However, _VA is the vehicle speed of vehicle A. k is a predetermined coefficient, and k=3(m) in the example of FIG. In the right side of equation (1), the value (multiplier) of 0.5 seconds that is multiplied by the value obtained by converting the vehicle speed VA of the forward vehicle _A to the unit speed per minute per meter is This is a value that expresses the distance that the vehicle cannot follow in terms of running time. When multiple vehicles are running side-by-side for a certain period of time, the driver of the vehicle unconsciously wants to avoid running side-by-side. Accelerate or decelerate. The value of 0.5 seconds in the formula (1) is a value determined by an empirical rule based on such a driver's psychology. Note that the multiplier in equation (1) does not necessarily have to be 0.5 seconds, and may be, for example, 0.4 seconds or 0.6 seconds.

The graph in FIG. 4 expresses the relationship between equations (1) and (2). As shown in formulas (1), (2) and FIG. 4, when the vehicle speed _VA is lower than a predetermined speed threshold (20 km/h in the example of FIG. 4), the upper limit _βMAX of the turn signal operating position is constant. set to length. Further, when the vehicle speed _VA is equal to or higher than a predetermined speed threshold value (20 km/h in the example of FIG. 4), the upper limit β _MAX of the winker operating position becomes a value proportional to the vehicle speed _VA .

The lower limit β _MIN of the winker operating position is set according to the minimum distance at which the driver of the preceding vehicle A can confirm that the winker 80 installed at the front end of the own vehicle X is blinking. The minimum distance is set to 0.5m, 1m, etc.
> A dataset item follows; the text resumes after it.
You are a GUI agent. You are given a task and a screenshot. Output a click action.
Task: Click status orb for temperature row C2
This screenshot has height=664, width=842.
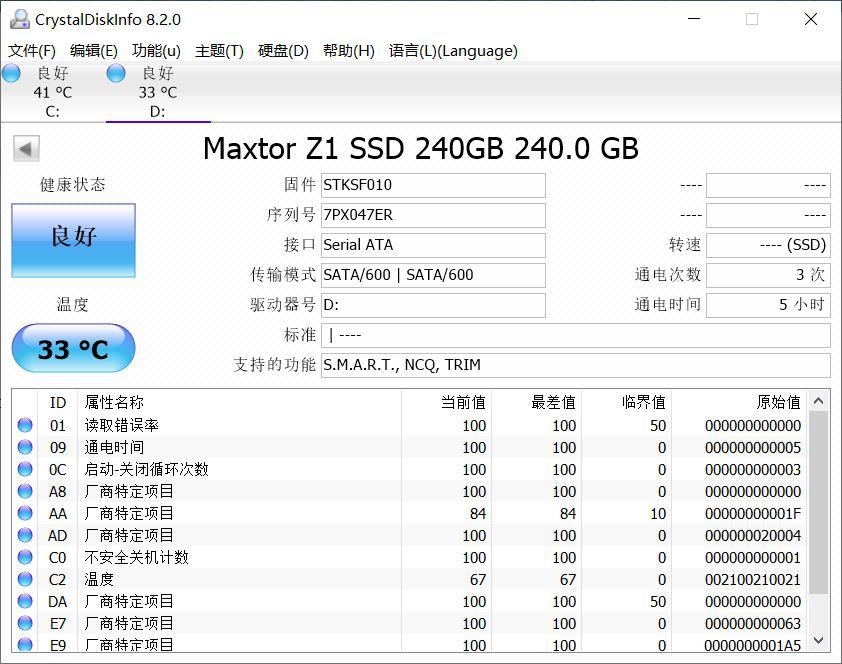[x=25, y=579]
The position and height of the driver's viewpoint differ depending on the vehicle type. Therefore, the control device 101 may set the lower limit β _MIN of the winker operating position according to the vehicle type of the vehicle A ahead. The control device 101 identifies the vehicle type of the preceding vehicle A based on the peripheral information of the own vehicle. For example, when the vehicle type of the preceding vehicle A is a sedan type, the control device 101 sets the lower limit β _MIN of the winker operating position to 1 m. Let the lower limit β _MIN of the operating position be 0.5 m.
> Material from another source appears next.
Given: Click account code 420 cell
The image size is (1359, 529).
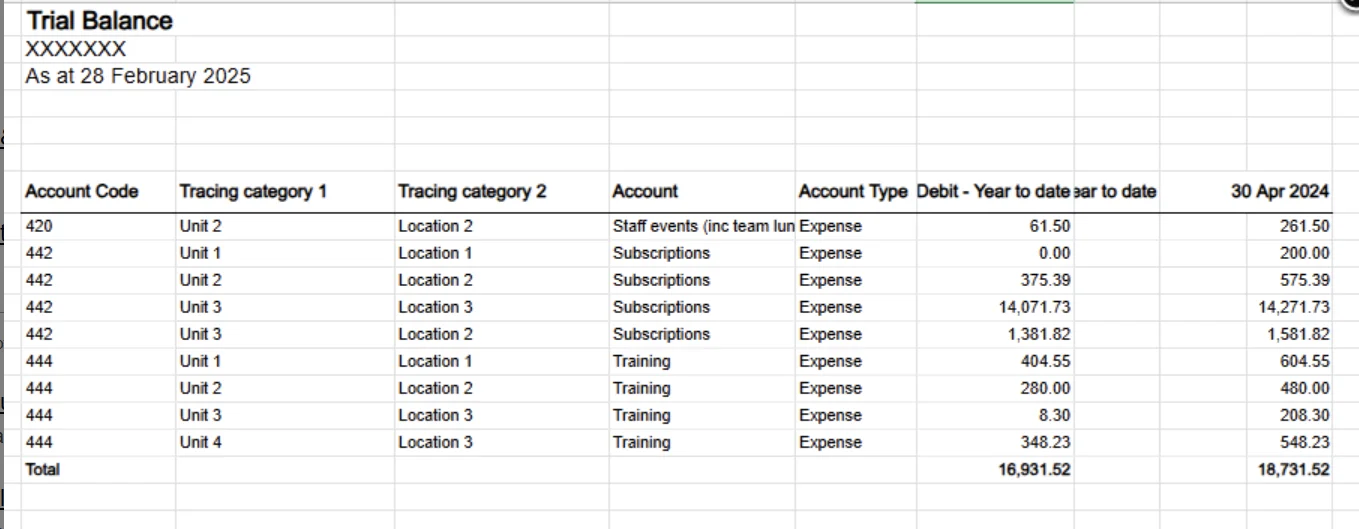Looking at the screenshot, I should click(x=39, y=227).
As shown in FIG. 3( a ), the control device 101 sets the range from the lower limit β _MIN of the winker operating position to the upper limit β _MAX of the winker operating position as the winker operating start range W. As shown in FIG. Further, the control device 101 sets the winker operation position Q within the winker operation start range W. The winker actuation position Q is set at the center point of the winker actuation start range W. The winker operation position Q may be set within the winker operation start range W according to the relative speed of the own vehicle X with respect to the vehicle A ahead. As will be described later, from a state in which the own vehicle X is traveling in front of the forward vehicle A, the relative speed of the own vehicle X with respect to the forward vehicle A becomes negative, and the own vehicle X becomes relative to the forward vehicle A. fall back. At this time, the higher the relative speed of the own vehicle X with respect to the forward vehicle A on the negative side, the faster the own vehicle X moves backward toward the forward vehicle A. Therefore, in order to make the driver of the preceding vehicle A see the blinking of the turn signals of the own vehicle X more quickly, the control device 101 adjusts the turn signal operation position P to Set to a more forward position.
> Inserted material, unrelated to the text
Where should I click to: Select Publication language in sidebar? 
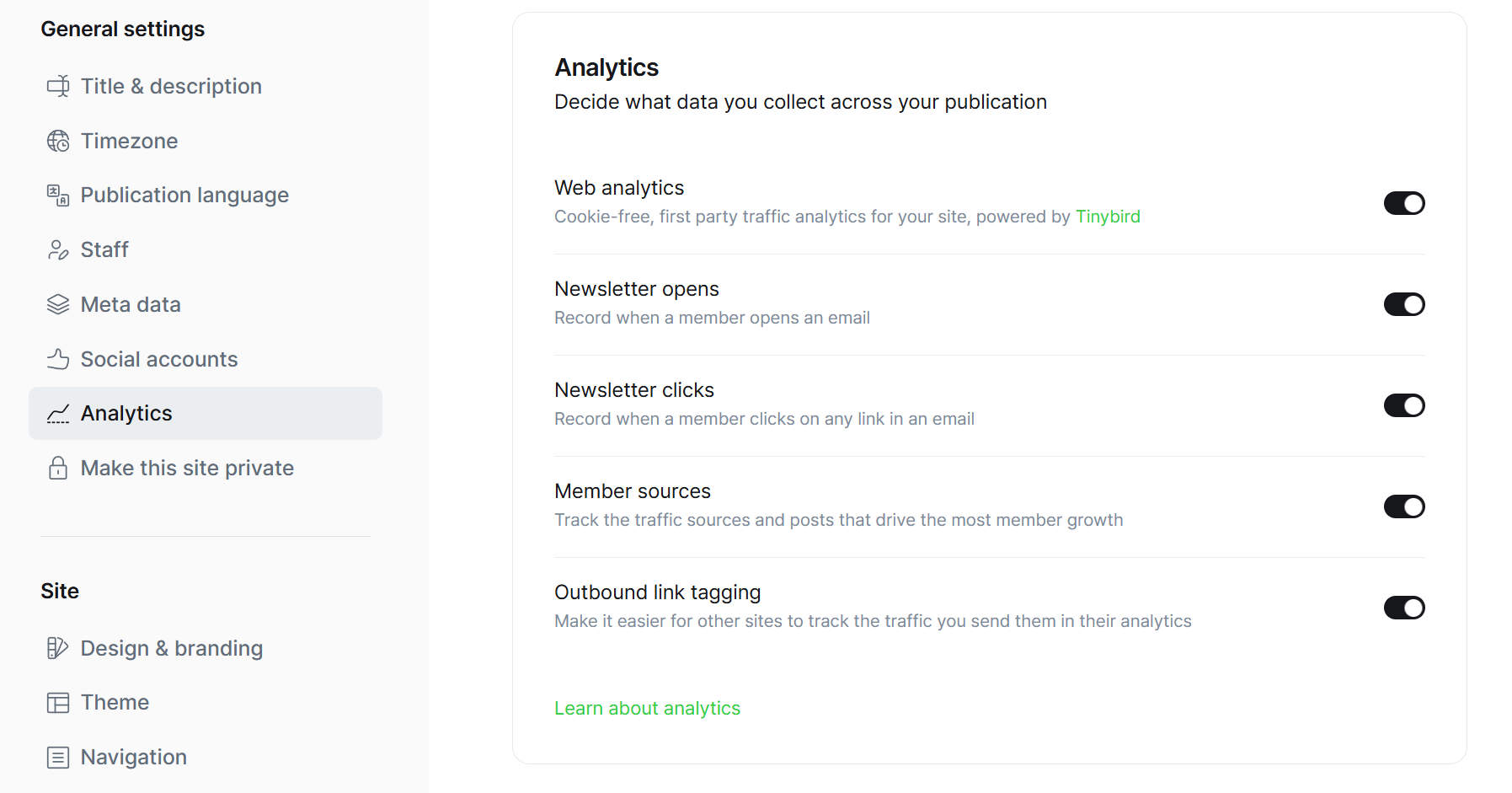(x=184, y=196)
As shown in FIG. 3(a), the control device 101 sets the vehicle speed change position R at a position from the reference point O to the upper limit β _MAX of the turn signal operating position plus the total length L of the vehicle X. As shown in FIG. The vehicle speed change position R is set at a position forward of the winker operation start range W, and the length from the vehicle speed change position R to the reference point O is L+β _MAX .

The control device 101 controls the vehicle speed of the own vehicle X so that the own vehicle X is relatively ahead of the position of the forward vehicle X. As shown in FIG.

As shown in FIG. 3(b), the own vehicle X travels ahead of the preceding vehicle X on the own lane, and the position of the own vehicle X reaches the vehicle speed change position R. As shown in FIG. When the position of the own vehicle X and the position of the other vehicle A are in the positional relationship shown in FIG. The vehicle speed of vehicle X is controlled.

As shown in FIG. 3C, the vehicle X moves backward relative to the vehicle A ahead because the relative velocity of the vehicle X to the vehicle A ahead becomes negative. In other words, the own vehicle X moves from a position in front of the preceding vehicle A so as to approach the preceding vehicle A in the direction along the travel route. When the host vehicle X reaches the winker operating position Q, the control device 101 operates the winkers 80 . As a result, blinking of the winker 80 starts from the winker operating position Q. At this time, the driver of the forward vehicle A confirms that the vehicle X is moving backward relative to the forward vehicle A and that the turn signals 80 of the vehicle X have started blinking. It is possible to grasp the intention that the host vehicle X changes lanes at a position behind the forward vehicle A.

As shown in FIG. 3(d), the driver of the preceding vehicle A grasps the intention of the own vehicle X to change lanes and increases the vehicle speed. As a result, the lane change candidate area spreads forward with respect to the entry position P. In addition, the driver of the rear vehicle B can grasp the intention that the vehicle X will change lanes in front of the rear vehicle B, because the turn signals 80 of the vehicle X are blinking. The driver of the rear vehicle B recognizes the intention of the vehicle X to change lanes and reduces the vehicle speed. As a result, the lane change candidate area expands to the rear side with respect to the entry position P.

The control device 101 compares the length (M) of the lane change candidate area and the determination threshold (M _th ). In the example of FIG. 3D, the length (M) of the lane change candidate area corresponds to the inter-vehicle distance between the forward vehicle A and the backward vehicle B. In the example of FIG. Then, when the length (M) of the lane change candidate area is equal to or greater than the determination threshold value (M _th ), the control device 101 moves the own vehicle toward the entry position P.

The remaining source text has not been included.